Musluk suyu için!
Türkiye’nin çevre bilinci anlamında çok büyük aşamalar kaydettiğini söyleyen Prof. Dr. Bilgehan Nas, “Atık su arıtımı noktasında dünya ortalaması yüzde 20’lerdeyken, Türkiye’de bu oran 82 mertebelerinde. Bu açıdan bakıldığında damacana su içmeyi bırakıp, musluk suyuna yönelmemiz gerekiyor. Musluk suyu içelim” dedi
Türkiye’de atık suların arıtılma oranının yüzde 82 mertebelerinde olduğunu söyleyen Çevre Mühendisleri Odası Konya İl Temsilcisi ve Selçuk Üniversitesi Mühendislik Fakültesi Çevre Teknolojisi Ana Bilim Dalı Başkanı Prof. Dr. Bilgehan Nas, “Dünyadaki arıtılma oranı ise yüzde 20 mertebelerinde.

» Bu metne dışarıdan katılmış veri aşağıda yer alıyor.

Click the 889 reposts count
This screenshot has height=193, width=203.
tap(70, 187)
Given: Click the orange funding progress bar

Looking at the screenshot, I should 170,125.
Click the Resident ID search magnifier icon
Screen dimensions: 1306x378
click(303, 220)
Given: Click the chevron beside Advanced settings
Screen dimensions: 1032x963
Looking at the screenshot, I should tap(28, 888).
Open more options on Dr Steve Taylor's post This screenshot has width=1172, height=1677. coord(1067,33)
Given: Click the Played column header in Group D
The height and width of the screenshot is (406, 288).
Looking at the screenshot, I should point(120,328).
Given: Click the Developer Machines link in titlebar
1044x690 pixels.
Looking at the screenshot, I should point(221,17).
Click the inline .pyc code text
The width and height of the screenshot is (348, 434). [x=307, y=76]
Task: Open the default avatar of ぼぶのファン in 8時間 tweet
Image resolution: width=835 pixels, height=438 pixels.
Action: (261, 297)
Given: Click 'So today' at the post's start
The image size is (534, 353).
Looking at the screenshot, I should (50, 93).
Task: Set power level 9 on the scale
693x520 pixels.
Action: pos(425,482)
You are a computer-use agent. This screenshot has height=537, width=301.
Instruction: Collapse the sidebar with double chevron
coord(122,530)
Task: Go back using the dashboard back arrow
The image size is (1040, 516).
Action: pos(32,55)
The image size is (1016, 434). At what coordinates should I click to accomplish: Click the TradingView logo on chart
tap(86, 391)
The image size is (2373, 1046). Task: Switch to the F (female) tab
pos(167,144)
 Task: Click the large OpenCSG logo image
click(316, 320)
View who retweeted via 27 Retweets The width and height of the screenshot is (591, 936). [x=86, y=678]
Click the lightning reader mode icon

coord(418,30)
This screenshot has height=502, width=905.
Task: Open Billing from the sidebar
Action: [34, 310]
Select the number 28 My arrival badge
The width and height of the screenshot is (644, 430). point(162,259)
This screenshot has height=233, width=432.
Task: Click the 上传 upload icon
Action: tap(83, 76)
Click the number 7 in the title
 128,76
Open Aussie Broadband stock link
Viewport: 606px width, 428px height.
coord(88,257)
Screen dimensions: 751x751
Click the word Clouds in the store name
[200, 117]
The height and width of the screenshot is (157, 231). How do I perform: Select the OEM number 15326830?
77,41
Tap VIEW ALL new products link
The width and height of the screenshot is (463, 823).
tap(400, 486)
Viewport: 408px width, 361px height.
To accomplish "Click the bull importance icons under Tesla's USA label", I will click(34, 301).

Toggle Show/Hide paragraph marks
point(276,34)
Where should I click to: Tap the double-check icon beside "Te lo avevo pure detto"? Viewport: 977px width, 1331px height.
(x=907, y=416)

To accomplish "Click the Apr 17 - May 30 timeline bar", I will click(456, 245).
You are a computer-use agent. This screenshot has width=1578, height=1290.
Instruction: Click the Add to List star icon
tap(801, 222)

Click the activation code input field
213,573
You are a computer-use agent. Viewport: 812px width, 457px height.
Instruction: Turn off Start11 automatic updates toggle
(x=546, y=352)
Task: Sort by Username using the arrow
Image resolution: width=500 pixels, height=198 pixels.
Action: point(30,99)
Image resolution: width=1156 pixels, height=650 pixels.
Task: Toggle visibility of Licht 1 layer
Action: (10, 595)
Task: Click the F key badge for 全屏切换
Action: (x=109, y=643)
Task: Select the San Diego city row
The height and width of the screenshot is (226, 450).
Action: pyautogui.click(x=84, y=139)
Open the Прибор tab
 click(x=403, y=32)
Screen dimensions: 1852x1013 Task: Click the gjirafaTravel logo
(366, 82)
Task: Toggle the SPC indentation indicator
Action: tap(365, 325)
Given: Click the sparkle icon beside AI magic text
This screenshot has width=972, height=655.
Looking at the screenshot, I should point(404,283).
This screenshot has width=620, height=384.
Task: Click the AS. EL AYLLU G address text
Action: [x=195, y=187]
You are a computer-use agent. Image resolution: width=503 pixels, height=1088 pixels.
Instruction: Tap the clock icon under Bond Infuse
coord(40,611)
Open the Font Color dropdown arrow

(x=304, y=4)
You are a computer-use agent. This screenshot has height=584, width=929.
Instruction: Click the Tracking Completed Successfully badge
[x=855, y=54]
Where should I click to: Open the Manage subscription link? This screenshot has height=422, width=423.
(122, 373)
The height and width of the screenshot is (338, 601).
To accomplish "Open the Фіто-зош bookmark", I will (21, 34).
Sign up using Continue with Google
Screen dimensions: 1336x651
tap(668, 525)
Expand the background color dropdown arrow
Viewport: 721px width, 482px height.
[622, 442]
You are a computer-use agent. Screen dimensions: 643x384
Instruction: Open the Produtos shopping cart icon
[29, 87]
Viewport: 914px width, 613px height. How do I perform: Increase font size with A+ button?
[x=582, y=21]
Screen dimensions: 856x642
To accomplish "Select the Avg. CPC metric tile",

Bu anlamda Türkiye’yi, atık suların arıtılması anlamında iyi bir noktada olarak değerlendirebiliriz. Ülkemizde yaklaşık bin tane atık su arıtma tesisi var. Ama bunlarla ilgili de planlamada, işletmede ve projelendirmede şuan yaşanan sorunlar var. Daha doğru ve uygun projeler nitelikli personellerle tesislerin işletilmesi gerekmektedir. Bununla ilgili Çevre ve Şehircilik Bakanlığı’nın attığı adımlar var. Atık su arıtma tesisinde sular arıtıldıktan sonra tarımsal sulamada kullanılması, sanayiye verilmesi, yer altı suyunun beslenmesi, bir derenin, nehrin veya gölün beslenmesi ve akışının düzenlenmesi şeklinde farklı uygulamalar dünyada yapılıyor. Türkiye’de bunun oranı şuan yüzde 1’in altında. Türkiye’nin 2023 hedefi de bunun yüzde 5 mertebelerine çekilmesi. Arıtılmış atık suların kullanımıyla ilgili önümüzdeki yıllarda Türkiye’de ciddi bir atılım olacak” dedi.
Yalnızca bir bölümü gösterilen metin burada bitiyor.